◆ SUPPLIED MATERIAL
◆ ◆ ◆
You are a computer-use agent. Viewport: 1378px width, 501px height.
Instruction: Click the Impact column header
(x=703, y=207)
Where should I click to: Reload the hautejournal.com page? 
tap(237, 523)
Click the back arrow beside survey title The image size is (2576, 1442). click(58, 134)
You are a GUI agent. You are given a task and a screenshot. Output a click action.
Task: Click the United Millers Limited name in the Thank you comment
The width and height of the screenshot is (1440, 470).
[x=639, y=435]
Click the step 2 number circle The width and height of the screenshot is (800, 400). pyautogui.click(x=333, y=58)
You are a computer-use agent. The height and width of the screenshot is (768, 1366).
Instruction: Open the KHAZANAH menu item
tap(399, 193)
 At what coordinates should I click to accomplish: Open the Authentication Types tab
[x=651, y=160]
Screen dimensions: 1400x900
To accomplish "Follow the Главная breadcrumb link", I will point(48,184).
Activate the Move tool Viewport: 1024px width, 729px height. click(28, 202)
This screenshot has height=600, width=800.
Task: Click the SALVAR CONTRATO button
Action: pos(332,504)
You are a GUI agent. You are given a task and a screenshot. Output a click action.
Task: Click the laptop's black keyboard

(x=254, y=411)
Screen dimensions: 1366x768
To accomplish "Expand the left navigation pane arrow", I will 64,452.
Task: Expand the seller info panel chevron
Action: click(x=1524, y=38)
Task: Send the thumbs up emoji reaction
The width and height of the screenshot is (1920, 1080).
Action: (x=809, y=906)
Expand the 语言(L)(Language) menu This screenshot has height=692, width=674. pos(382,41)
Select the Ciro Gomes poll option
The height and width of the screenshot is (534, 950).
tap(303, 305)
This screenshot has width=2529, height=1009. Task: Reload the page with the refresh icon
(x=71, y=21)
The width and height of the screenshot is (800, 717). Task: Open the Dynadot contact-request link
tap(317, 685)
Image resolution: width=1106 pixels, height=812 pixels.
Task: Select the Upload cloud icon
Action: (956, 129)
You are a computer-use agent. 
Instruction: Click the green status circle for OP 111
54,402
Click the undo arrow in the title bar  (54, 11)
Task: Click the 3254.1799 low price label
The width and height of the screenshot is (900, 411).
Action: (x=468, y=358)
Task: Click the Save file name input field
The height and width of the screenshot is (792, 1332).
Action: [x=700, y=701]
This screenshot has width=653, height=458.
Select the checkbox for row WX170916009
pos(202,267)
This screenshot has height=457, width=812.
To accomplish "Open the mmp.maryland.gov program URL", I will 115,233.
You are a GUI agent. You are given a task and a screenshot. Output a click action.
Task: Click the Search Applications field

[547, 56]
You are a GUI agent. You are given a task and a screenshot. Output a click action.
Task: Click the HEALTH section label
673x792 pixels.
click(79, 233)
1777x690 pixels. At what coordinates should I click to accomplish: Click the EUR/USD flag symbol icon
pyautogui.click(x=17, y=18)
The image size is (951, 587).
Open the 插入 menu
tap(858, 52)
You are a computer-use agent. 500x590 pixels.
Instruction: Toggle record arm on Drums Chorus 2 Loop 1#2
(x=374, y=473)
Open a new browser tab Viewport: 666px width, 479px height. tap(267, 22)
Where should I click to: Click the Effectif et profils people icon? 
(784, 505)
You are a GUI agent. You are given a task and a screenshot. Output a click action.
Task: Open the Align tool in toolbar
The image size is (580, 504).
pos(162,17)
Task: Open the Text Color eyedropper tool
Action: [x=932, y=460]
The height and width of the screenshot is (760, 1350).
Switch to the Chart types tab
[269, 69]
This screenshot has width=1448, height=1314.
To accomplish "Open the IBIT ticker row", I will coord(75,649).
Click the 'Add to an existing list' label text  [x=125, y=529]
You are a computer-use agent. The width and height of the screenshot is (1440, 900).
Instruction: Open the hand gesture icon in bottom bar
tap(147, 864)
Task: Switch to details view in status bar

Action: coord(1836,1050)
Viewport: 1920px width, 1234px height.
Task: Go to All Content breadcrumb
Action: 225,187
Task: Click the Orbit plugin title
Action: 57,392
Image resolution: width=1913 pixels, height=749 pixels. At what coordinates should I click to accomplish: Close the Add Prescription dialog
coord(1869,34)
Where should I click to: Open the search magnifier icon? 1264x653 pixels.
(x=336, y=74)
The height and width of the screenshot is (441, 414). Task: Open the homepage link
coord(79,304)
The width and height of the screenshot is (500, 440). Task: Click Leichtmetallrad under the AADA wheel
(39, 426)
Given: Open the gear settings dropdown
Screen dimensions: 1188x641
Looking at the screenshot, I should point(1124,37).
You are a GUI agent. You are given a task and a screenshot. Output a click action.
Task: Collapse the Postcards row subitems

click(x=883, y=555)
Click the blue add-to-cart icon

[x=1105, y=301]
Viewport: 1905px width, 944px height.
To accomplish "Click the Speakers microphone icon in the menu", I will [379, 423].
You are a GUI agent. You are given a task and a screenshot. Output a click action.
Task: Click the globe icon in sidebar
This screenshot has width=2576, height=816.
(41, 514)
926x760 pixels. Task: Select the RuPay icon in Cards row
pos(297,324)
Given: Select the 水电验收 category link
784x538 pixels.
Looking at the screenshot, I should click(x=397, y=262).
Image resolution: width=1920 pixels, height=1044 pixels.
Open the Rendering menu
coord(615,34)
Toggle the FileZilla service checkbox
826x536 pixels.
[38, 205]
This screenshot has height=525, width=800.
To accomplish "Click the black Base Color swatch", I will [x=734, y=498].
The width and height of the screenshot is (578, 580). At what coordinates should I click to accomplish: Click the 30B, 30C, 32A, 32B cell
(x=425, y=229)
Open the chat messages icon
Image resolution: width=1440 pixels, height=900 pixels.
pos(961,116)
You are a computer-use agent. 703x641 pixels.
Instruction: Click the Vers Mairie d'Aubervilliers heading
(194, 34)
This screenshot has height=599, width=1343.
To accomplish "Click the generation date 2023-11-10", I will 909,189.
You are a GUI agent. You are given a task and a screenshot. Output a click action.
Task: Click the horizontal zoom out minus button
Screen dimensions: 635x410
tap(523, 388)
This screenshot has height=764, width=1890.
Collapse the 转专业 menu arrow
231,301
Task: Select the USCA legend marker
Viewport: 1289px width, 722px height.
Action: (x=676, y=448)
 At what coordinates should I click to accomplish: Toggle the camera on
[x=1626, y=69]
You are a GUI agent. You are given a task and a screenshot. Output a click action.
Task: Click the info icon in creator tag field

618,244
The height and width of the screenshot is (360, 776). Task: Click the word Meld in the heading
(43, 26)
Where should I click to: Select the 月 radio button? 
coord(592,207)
◆ ◆ ◆
◆ TASK OBJECTIVE
Can you copy out the whole listing above, character for character, with no changes?

◆ ANSWER IN FULL
You are a computer-use agent. Viewport: 1378px width, 501px height.
Instruction: Click the Impact column header
(x=703, y=207)
Where should I click to: Reload the hautejournal.com page? 
tap(237, 523)
Click the back arrow beside survey title The image size is (2576, 1442). click(58, 134)
You are a GUI agent. You are given a task and a screenshot. Output a click action.
Task: Click the United Millers Limited name in the Thank you comment
The width and height of the screenshot is (1440, 470).
[x=639, y=435]
Click the step 2 number circle The width and height of the screenshot is (800, 400). pyautogui.click(x=333, y=58)
You are a computer-use agent. The height and width of the screenshot is (768, 1366).
Instruction: Open the KHAZANAH menu item
tap(399, 193)
 At what coordinates should I click to accomplish: Open the Authentication Types tab
[x=651, y=160]
Screen dimensions: 1400x900
To accomplish "Follow the Главная breadcrumb link", I will point(48,184).
Activate the Move tool Viewport: 1024px width, 729px height. click(28, 202)
This screenshot has height=600, width=800.
Task: Click the SALVAR CONTRATO button
Action: pos(332,504)
You are a GUI agent. You are given a task and a screenshot. Output a click action.
Task: Click the laptop's black keyboard

(x=254, y=411)
Screen dimensions: 1366x768
To accomplish "Expand the left navigation pane arrow", I will 64,452.
Task: Expand the seller info panel chevron
Action: click(x=1524, y=38)
Task: Send the thumbs up emoji reaction
The width and height of the screenshot is (1920, 1080).
Action: (x=809, y=906)
Expand the 语言(L)(Language) menu This screenshot has height=692, width=674. pos(382,41)
Select the Ciro Gomes poll option
The height and width of the screenshot is (534, 950).
tap(303, 305)
This screenshot has width=2529, height=1009. Task: Reload the page with the refresh icon
(x=71, y=21)
The width and height of the screenshot is (800, 717). Task: Open the Dynadot contact-request link
tap(317, 685)
Image resolution: width=1106 pixels, height=812 pixels.
Task: Select the Upload cloud icon
Action: (956, 129)
You are a computer-use agent. 
Instruction: Click the green status circle for OP 111
54,402
Click the undo arrow in the title bar  (54, 11)
Task: Click the 3254.1799 low price label
The width and height of the screenshot is (900, 411).
Action: (x=468, y=358)
Task: Click the Save file name input field
The height and width of the screenshot is (792, 1332).
Action: [x=700, y=701]
This screenshot has width=653, height=458.
Select the checkbox for row WX170916009
pos(202,267)
This screenshot has height=457, width=812.
To accomplish "Open the mmp.maryland.gov program URL", I will 115,233.
You are a GUI agent. You are given a task and a screenshot. Output a click action.
Task: Click the Search Applications field

[547, 56]
You are a GUI agent. You are given a task and a screenshot. Output a click action.
Task: Click the HEALTH section label
673x792 pixels.
click(79, 233)
1777x690 pixels. At what coordinates should I click to accomplish: Click the EUR/USD flag symbol icon
pyautogui.click(x=17, y=18)
The image size is (951, 587).
Open the 插入 menu
tap(858, 52)
You are a computer-use agent. 500x590 pixels.
Instruction: Toggle record arm on Drums Chorus 2 Loop 1#2
(x=374, y=473)
Open a new browser tab Viewport: 666px width, 479px height. tap(267, 22)
Where should I click to: Click the Effectif et profils people icon? 
(784, 505)
You are a GUI agent. You are given a task and a screenshot. Output a click action.
Task: Open the Align tool in toolbar
The image size is (580, 504).
pos(162,17)
Task: Open the Text Color eyedropper tool
Action: [x=932, y=460]
The height and width of the screenshot is (760, 1350).
Switch to the Chart types tab
[269, 69]
This screenshot has width=1448, height=1314.
To accomplish "Open the IBIT ticker row", I will coord(75,649).
Click the 'Add to an existing list' label text  [x=125, y=529]
You are a computer-use agent. The width and height of the screenshot is (1440, 900).
Instruction: Open the hand gesture icon in bottom bar
tap(147, 864)
Task: Switch to details view in status bar

Action: coord(1836,1050)
Viewport: 1920px width, 1234px height.
Task: Go to All Content breadcrumb
Action: 225,187
Task: Click the Orbit plugin title
Action: 57,392
Image resolution: width=1913 pixels, height=749 pixels. At what coordinates should I click to accomplish: Close the Add Prescription dialog
coord(1869,34)
Where should I click to: Open the search magnifier icon? 1264x653 pixels.
(x=336, y=74)
The height and width of the screenshot is (441, 414). Task: Open the homepage link
coord(79,304)
The width and height of the screenshot is (500, 440). Task: Click Leichtmetallrad under the AADA wheel
(39, 426)
Given: Open the gear settings dropdown
Screen dimensions: 1188x641
Looking at the screenshot, I should point(1124,37).
You are a GUI agent. You are given a task and a screenshot. Output a click action.
Task: Collapse the Postcards row subitems

click(x=883, y=555)
Click the blue add-to-cart icon

[x=1105, y=301]
Viewport: 1905px width, 944px height.
To accomplish "Click the Speakers microphone icon in the menu", I will [379, 423].
You are a GUI agent. You are given a task and a screenshot. Output a click action.
Task: Click the globe icon in sidebar
This screenshot has width=2576, height=816.
(41, 514)
926x760 pixels. Task: Select the RuPay icon in Cards row
pos(297,324)
Given: Select the 水电验收 category link
784x538 pixels.
Looking at the screenshot, I should click(x=397, y=262).
Image resolution: width=1920 pixels, height=1044 pixels.
Open the Rendering menu
coord(615,34)
Toggle the FileZilla service checkbox
826x536 pixels.
[38, 205]
This screenshot has height=525, width=800.
To accomplish "Click the black Base Color swatch", I will [x=734, y=498].
The width and height of the screenshot is (578, 580). At what coordinates should I click to accomplish: Click the 30B, 30C, 32A, 32B cell
(x=425, y=229)
Open the chat messages icon
Image resolution: width=1440 pixels, height=900 pixels.
pos(961,116)
You are a computer-use agent. 703x641 pixels.
Instruction: Click the Vers Mairie d'Aubervilliers heading
(194, 34)
This screenshot has height=599, width=1343.
To accomplish "Click the generation date 2023-11-10", I will 909,189.
You are a GUI agent. You are given a task and a screenshot. Output a click action.
Task: Click the horizontal zoom out minus button
Screen dimensions: 635x410
tap(523, 388)
This screenshot has height=764, width=1890.
Collapse the 转专业 menu arrow
231,301
Task: Select the USCA legend marker
Viewport: 1289px width, 722px height.
Action: (x=676, y=448)
 At what coordinates should I click to accomplish: Toggle the camera on
[x=1626, y=69]
You are a GUI agent. You are given a task and a screenshot. Output a click action.
Task: Click the info icon in creator tag field

618,244
The height and width of the screenshot is (360, 776). Task: Click the word Meld in the heading
(43, 26)
Where should I click to: Select the 月 radio button? 
coord(592,207)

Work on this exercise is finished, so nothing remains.